Work instruction:
Give the data back exactly as it stands.

▼

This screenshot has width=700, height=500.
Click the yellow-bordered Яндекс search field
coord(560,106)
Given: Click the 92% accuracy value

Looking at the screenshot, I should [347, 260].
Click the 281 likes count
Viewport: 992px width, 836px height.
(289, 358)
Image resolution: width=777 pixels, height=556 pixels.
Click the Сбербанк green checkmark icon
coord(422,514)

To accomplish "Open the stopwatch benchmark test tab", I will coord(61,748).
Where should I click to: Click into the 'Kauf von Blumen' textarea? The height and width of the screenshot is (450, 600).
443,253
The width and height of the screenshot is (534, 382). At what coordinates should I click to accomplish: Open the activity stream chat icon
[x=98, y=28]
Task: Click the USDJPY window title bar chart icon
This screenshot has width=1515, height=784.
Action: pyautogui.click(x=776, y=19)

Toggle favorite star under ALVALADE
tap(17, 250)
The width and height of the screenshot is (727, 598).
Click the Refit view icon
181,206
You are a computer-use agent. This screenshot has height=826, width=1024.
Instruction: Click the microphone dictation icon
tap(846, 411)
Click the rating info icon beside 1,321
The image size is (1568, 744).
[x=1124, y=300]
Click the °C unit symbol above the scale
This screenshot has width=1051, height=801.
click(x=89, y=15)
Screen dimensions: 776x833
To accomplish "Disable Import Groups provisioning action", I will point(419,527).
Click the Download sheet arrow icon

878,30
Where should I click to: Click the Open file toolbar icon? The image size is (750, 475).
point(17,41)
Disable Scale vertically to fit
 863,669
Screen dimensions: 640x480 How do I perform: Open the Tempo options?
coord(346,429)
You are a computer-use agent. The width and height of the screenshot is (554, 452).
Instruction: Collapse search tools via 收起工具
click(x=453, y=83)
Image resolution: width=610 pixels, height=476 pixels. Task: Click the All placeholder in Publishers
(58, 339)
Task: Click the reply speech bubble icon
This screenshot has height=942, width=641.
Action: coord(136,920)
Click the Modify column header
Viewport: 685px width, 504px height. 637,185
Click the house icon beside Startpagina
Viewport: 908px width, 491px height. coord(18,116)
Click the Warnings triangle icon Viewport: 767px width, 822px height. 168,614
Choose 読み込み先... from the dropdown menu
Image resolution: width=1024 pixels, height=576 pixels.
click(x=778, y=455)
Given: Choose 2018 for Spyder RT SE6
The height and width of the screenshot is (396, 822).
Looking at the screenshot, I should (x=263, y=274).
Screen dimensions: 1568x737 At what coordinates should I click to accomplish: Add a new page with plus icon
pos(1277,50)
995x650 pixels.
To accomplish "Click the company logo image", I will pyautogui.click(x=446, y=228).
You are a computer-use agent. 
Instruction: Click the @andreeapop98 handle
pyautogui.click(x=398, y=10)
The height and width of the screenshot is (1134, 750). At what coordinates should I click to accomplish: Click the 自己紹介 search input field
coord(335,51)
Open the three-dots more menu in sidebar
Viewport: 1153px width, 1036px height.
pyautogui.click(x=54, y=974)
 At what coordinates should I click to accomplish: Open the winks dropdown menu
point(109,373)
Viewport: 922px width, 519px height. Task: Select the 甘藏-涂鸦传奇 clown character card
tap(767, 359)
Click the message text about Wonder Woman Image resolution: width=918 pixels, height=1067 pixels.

▲

Solved exercise:
This screenshot has width=700, height=500.
Click the yellow-bordered Яндекс search field
coord(560,106)
Given: Click the 92% accuracy value

Looking at the screenshot, I should [347, 260].
Click the 281 likes count
Viewport: 992px width, 836px height.
(289, 358)
Image resolution: width=777 pixels, height=556 pixels.
Click the Сбербанк green checkmark icon
coord(422,514)

To accomplish "Open the stopwatch benchmark test tab", I will coord(61,748).
Where should I click to: Click into the 'Kauf von Blumen' textarea? The height and width of the screenshot is (450, 600).
443,253
The width and height of the screenshot is (534, 382). At what coordinates should I click to accomplish: Open the activity stream chat icon
[x=98, y=28]
Task: Click the USDJPY window title bar chart icon
This screenshot has width=1515, height=784.
Action: pyautogui.click(x=776, y=19)

Toggle favorite star under ALVALADE
tap(17, 250)
The width and height of the screenshot is (727, 598).
Click the Refit view icon
181,206
You are a computer-use agent. This screenshot has height=826, width=1024.
Instruction: Click the microphone dictation icon
tap(846, 411)
Click the rating info icon beside 1,321
The image size is (1568, 744).
[x=1124, y=300]
Click the °C unit symbol above the scale
This screenshot has width=1051, height=801.
click(x=89, y=15)
Screen dimensions: 776x833
To accomplish "Disable Import Groups provisioning action", I will point(419,527).
Click the Download sheet arrow icon

878,30
Where should I click to: Click the Open file toolbar icon? The image size is (750, 475).
point(17,41)
Disable Scale vertically to fit
 863,669
Screen dimensions: 640x480 How do I perform: Open the Tempo options?
coord(346,429)
You are a computer-use agent. The width and height of the screenshot is (554, 452).
Instruction: Collapse search tools via 收起工具
click(x=453, y=83)
Image resolution: width=610 pixels, height=476 pixels. Task: Click the All placeholder in Publishers
(58, 339)
Task: Click the reply speech bubble icon
This screenshot has height=942, width=641.
Action: coord(136,920)
Click the Modify column header
Viewport: 685px width, 504px height. 637,185
Click the house icon beside Startpagina
Viewport: 908px width, 491px height. coord(18,116)
Click the Warnings triangle icon Viewport: 767px width, 822px height. 168,614
Choose 読み込み先... from the dropdown menu
Image resolution: width=1024 pixels, height=576 pixels.
click(x=778, y=455)
Given: Choose 2018 for Spyder RT SE6
The height and width of the screenshot is (396, 822).
Looking at the screenshot, I should (x=263, y=274).
Screen dimensions: 1568x737 At what coordinates should I click to accomplish: Add a new page with plus icon
pos(1277,50)
995x650 pixels.
To accomplish "Click the company logo image", I will pyautogui.click(x=446, y=228).
You are a computer-use agent. 
Instruction: Click the @andreeapop98 handle
pyautogui.click(x=398, y=10)
The height and width of the screenshot is (1134, 750). At what coordinates should I click to accomplish: Click the 自己紹介 search input field
coord(335,51)
Open the three-dots more menu in sidebar
Viewport: 1153px width, 1036px height.
pyautogui.click(x=54, y=974)
 At what coordinates should I click to accomplish: Open the winks dropdown menu
point(109,373)
Viewport: 922px width, 519px height. Task: Select the 甘藏-涂鸦传奇 clown character card
tap(767, 359)
Click the message text about Wonder Woman Image resolution: width=918 pixels, height=1067 pixels.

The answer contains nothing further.